Posted by on Sunday, August 15, 2021 in College of Arts and Science, Completed Research, DSI-SRP, DSI-Supported Research, Medical Sciences, Natural and Life Sciences, Social and Behavioral Sciences.

This DSI-SRP fellowship funded Jessica Mo to work in the laboratory of Professor Mariana Byndloss in the Department of Pathology, Microbiology, and Immunology at Vanderbilt University Medical Center during the summer of 2021. Jessica is a senior with majors in Medicine, Health, and Society and minor in Earth and Environmental Sciences.

This project centered around the gut microbiota–the commensal microbes that live in the gastrointestinal tract–and its relationship with childhood obesity. A high-fat diet and exposure to antibiotics have been identified as two environmental risk factors for childhood obesity; exposure to these factors is also thought to perturb the gut microbiota. Perturbations of the gut microbiota may change the landscape of microbiota-derived metabolites available in the gut, which in turn may impact host metabolism in a manner that facilitates weight gain.
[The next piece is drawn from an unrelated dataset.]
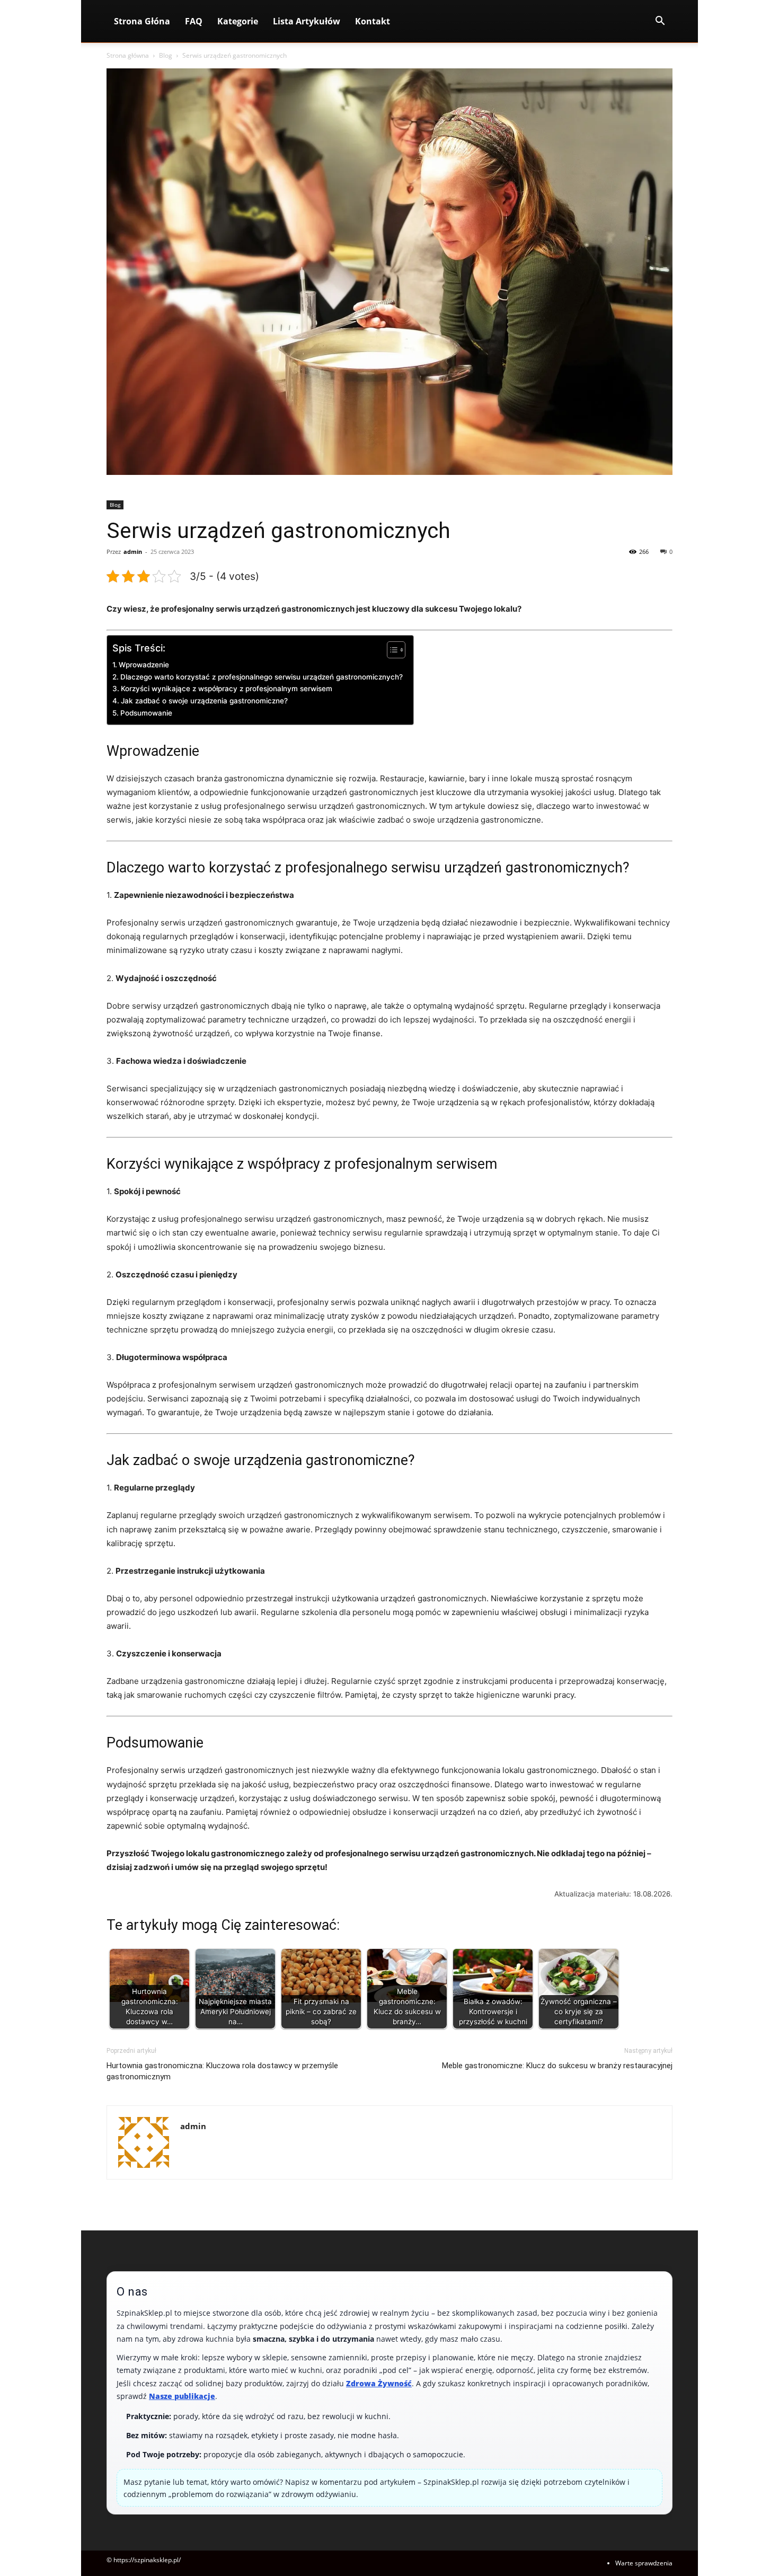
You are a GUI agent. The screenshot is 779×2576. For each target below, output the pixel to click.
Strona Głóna (142, 21)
Consequently, this project revolves around the changes in the composition of the gut microbiota in response to a high-fat diet and/or antibiotics.
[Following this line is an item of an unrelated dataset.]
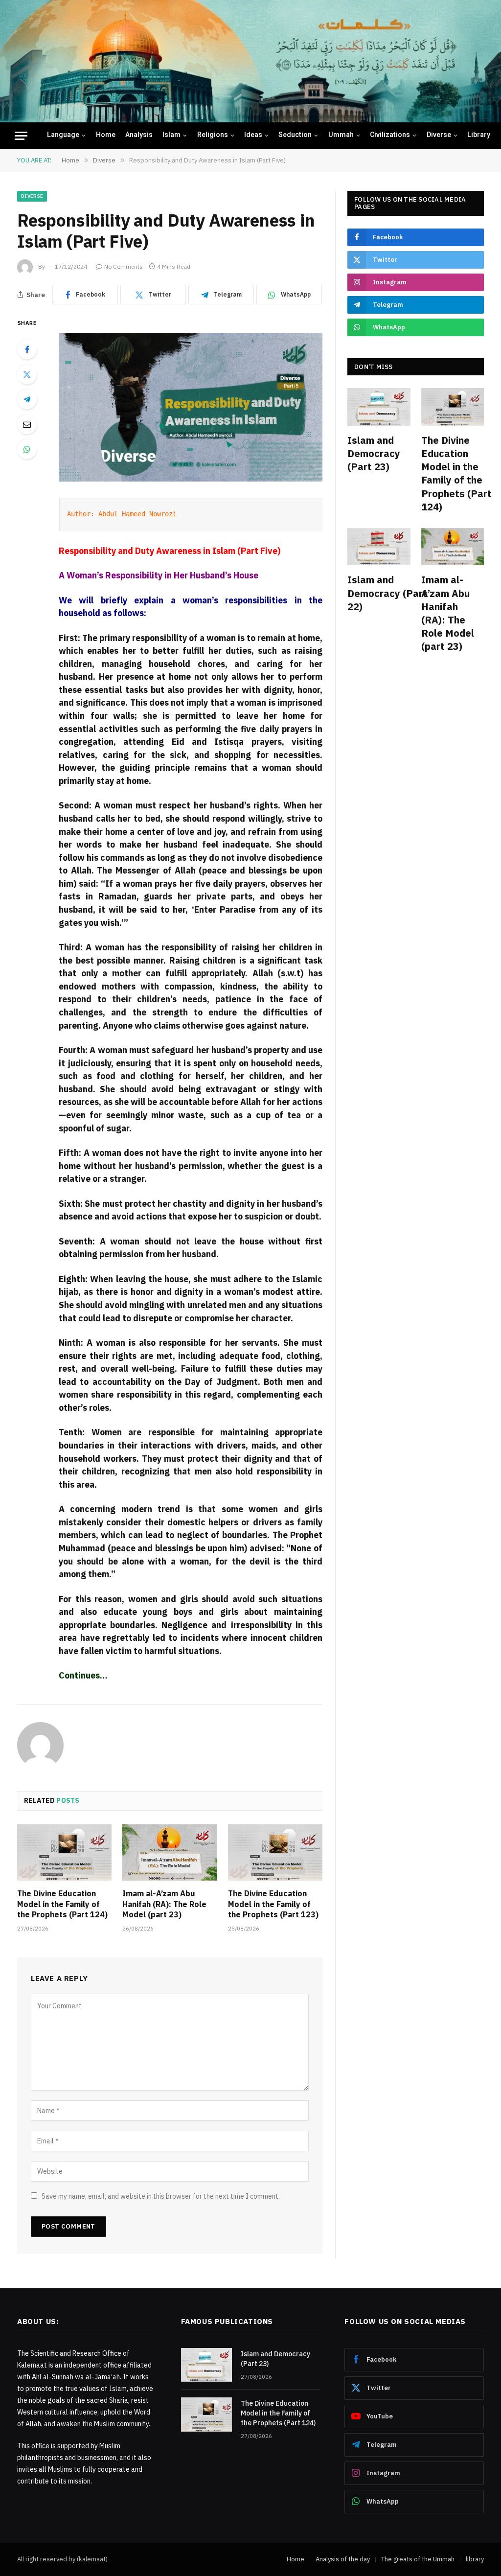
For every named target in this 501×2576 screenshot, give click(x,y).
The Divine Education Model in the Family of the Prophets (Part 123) (273, 1904)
The Byndloss lab has developed a mouse model in which young mice are exposed to one of four treatments: low-fat diet (LFD), low-fat diet + low-dose penicillin (LFD + LDP), high-fat diet (HFD), or high-fat diet + low-dose penicillin (HFD + LDP). 16S rRNA gene sequencing was conducted on the contents of the small and large intestine. Jessica used R to analyze the 16S data, following the dada2 pipeline to ultimately assign taxonomy to sequences. Exploratory ordination plots (Fig. 1) and heat maps (Fig. 2) were created with the phyloseq package. DESeq2 was used to identify differentially abundant taxa between the treatment groups. Ordination revealed that changes in community composition appeared to be diet- and antibiotic-driven (Fig. 1). The genus Lactobacillus (highly abundant in the small intestine) is particularly interesting with regards to reduced adiposity given previous data from the lab. In the large intestine, Lactobacillus is depleted in the HFD + LDP group compared to the LFD group. In the small intestine, differential abundance analysis revealed that one Lactobacillus taxon was dramatically reduced in HFD + LDP mice compared to HFD mice. These findings indicate that Lactobacillus may play an important role in reducing childhood weight gain.

In addition to receiving support through a DSI-SRP fellowship, this project was supported and facilitated by the DSI Data Science Team through their regular summer workshops and demo sessions.